Montgomery County, the richest in Maryland, pleaded poverty yesterday.
The occasion was the first public hearing of the commission appointed by Gov. William Donald Schaefer to study whether the state's system of taxes makes sense and whether it is fair.
"I advise you that my comments will not be all positive," Montgomery County Executive Sidney Kramer said as he told members of the commission that some of its preliminary findings don't sit well with him.
Chaired by Silver Spring lawyer R. Robert Linowes, the commission, in an interim report, has suggested a reevaluation of the way state money is distributed because of the great differences in the wealth of the state's 23 counties -- with Montgomery on the high end and Baltimore at the lower end.
Montgomery County officials believe that means the state will cut funding to wealthy counties and transfer it to poorer ones.
Kramer said Montgomery is most worried about proposals to change the state's contributions to teacher pensions and Social Security and plans to make the piggyback income tax -- long considered a local tax -- a state tax.

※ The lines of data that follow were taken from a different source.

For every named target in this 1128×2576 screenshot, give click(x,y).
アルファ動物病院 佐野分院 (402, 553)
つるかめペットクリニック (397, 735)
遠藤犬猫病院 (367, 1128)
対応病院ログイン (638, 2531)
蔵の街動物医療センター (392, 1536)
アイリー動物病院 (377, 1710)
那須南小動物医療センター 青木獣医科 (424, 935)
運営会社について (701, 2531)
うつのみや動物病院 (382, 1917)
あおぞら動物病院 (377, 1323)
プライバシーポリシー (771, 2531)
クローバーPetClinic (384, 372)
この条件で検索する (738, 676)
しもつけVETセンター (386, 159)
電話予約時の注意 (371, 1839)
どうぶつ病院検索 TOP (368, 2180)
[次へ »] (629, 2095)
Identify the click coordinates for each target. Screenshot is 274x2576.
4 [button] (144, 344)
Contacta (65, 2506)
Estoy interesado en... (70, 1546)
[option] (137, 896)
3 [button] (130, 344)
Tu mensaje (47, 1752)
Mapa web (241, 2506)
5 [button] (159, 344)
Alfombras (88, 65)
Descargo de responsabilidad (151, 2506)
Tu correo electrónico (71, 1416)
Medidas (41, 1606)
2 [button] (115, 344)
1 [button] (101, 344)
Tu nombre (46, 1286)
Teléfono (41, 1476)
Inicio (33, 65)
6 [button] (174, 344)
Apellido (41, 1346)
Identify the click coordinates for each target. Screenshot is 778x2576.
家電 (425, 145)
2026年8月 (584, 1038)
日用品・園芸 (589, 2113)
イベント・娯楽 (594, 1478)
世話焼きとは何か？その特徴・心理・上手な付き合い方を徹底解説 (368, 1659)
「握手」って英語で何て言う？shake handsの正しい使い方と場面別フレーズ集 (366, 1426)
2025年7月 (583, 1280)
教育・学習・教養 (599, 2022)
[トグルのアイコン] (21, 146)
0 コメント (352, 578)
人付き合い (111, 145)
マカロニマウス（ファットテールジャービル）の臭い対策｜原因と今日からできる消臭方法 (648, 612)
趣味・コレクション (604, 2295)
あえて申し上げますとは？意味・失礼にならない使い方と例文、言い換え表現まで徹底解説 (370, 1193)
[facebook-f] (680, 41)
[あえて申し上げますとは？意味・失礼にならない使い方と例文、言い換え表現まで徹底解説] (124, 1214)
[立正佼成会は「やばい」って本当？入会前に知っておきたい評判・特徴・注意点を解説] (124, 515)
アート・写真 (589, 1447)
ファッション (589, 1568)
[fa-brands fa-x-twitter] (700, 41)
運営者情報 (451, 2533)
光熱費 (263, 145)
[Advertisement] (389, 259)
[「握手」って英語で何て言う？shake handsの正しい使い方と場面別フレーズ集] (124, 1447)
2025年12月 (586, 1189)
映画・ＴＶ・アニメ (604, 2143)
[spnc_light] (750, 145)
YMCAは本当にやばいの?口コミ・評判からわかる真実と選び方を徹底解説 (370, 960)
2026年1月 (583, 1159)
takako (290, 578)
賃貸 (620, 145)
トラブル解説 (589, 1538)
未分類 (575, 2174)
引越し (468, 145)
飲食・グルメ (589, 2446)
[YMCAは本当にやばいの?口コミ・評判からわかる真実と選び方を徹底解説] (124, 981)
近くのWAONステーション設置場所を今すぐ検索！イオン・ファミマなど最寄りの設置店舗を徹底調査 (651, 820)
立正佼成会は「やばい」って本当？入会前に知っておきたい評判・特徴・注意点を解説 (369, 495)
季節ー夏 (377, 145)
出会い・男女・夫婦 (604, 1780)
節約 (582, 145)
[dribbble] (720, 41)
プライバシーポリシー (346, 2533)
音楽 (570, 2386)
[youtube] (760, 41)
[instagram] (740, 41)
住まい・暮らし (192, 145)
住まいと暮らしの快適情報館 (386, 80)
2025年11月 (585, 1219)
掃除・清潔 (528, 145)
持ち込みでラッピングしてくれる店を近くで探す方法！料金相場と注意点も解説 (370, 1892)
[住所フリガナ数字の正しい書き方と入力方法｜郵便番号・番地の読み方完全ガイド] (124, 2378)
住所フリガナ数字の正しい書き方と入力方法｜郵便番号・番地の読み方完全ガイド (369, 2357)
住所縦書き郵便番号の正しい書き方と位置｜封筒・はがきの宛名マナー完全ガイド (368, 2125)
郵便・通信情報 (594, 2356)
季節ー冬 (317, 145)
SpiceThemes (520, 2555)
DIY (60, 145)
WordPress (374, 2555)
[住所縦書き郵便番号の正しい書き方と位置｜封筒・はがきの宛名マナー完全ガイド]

While Kramer's tone was diplomatic, he made clear that Montgomery County would resist any changes in those two revenue sources.
Speakers, including advocates for the elderly, labor leaders for teachers, candidates for political office and business people, told the commission to look beyond the stereotype of Montgomery as a place of wealth and comfort.
"Montgomery County is viewed by many as an area of affluence. It is a fact that large number of residents are highly educated. Therefore, they have good jobs and enjoy a comfortable lifestyle. However, it is also a fact that 78,500 residents are poor and 31,000 are considered very, very poor," said Carolyn N. Snowden, of the county Community Action Board.
"Montgomery County is facing continued problems in funding our infrastructure: our roads, our schools, our prisons, our police service and our fire service," said Kramer.
"We have fiscal problems," said Maysel Jackson, of the Gray Panthers.
Speakers conceded that places like Baltimore have problems and may need help. But the solution, they said, should not be retaliation against Montgomery and other counties.
Del. Judith C. Toth (D-Montgomery) advised the members of the commmission to heed the Hippocratic code taken by doctors " . . . above all else, do no harm."
Instead of changing the way taxes and other state money are distributed, speakers suggested increases in taxes. Kramer suggested that the commission consider changes in the sales and other use taxes. Council member Neal Potter attacked the state's income tax as being particularly regressive.
The commission will make its final report by Dec. 31.